1.  Upgrade 2-layer ANN to incorporate momentum.
2.  Architecture of standard neural net
3.  Code for MNIST classifier using standard ANN
4.  Introduction to Cifar image classification data set
5.  Coding exercise to build Cifar classifier


##Pre-reading

http://www.cs.toronto.edu/~kriz/cifar.html



##Upgrading 2-Layer Network to Incorporate Momentum-Method Weight Updates

Recall the equations for momentum method from Lecture 2.2.  They're repeated below.

$Step_{i+1} = \beta Step_i - (1 - \beta)\delta\nabla J_i$

and

$w_{i+1} = w_i + Step_{i+1}$

With simple gradient descent you adjust incrementally with gradient information.  With momentum method you introduce a new variable (called "step" in the equation above).  The new variable also gets adjusted incrementally using gradient information and the weights now get adjusted incrementally using the new variable.  Recall that the "update" parameter in the theano function provided the mechanism for incrementally adjusting the weights with the gradient.  You'll have to use that same mechanism for updating the new variable that momentum method introduces.  
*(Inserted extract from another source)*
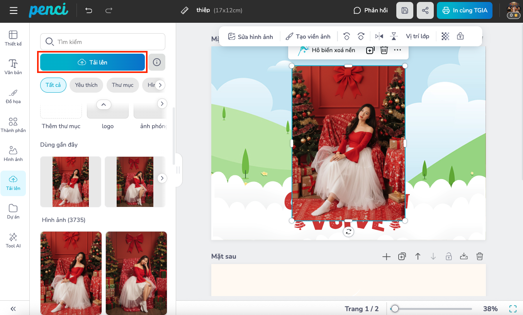The width and height of the screenshot is (523, 315).
Task: Open the transparency checkerboard icon
Action: 445,36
The code block below highlights the alterations required to incorporate momentum method updates.  The key difference shows up in the definition of "update".  With pure gradient descent the line of code defining the update previously was:

update = [[w, w - gradient * 0.05]]

The python list had two components.  The first is the (shared) variable being updated in the function and the second is the new value to be assigned.  If you were doing the updates in python you might author a line something like 

w = w - gradient * 0.05.  

The old definition gets replaced with 

update = [(w, w - dw), (dw, beta * dw + (1 - beta) * delta * gradient)].  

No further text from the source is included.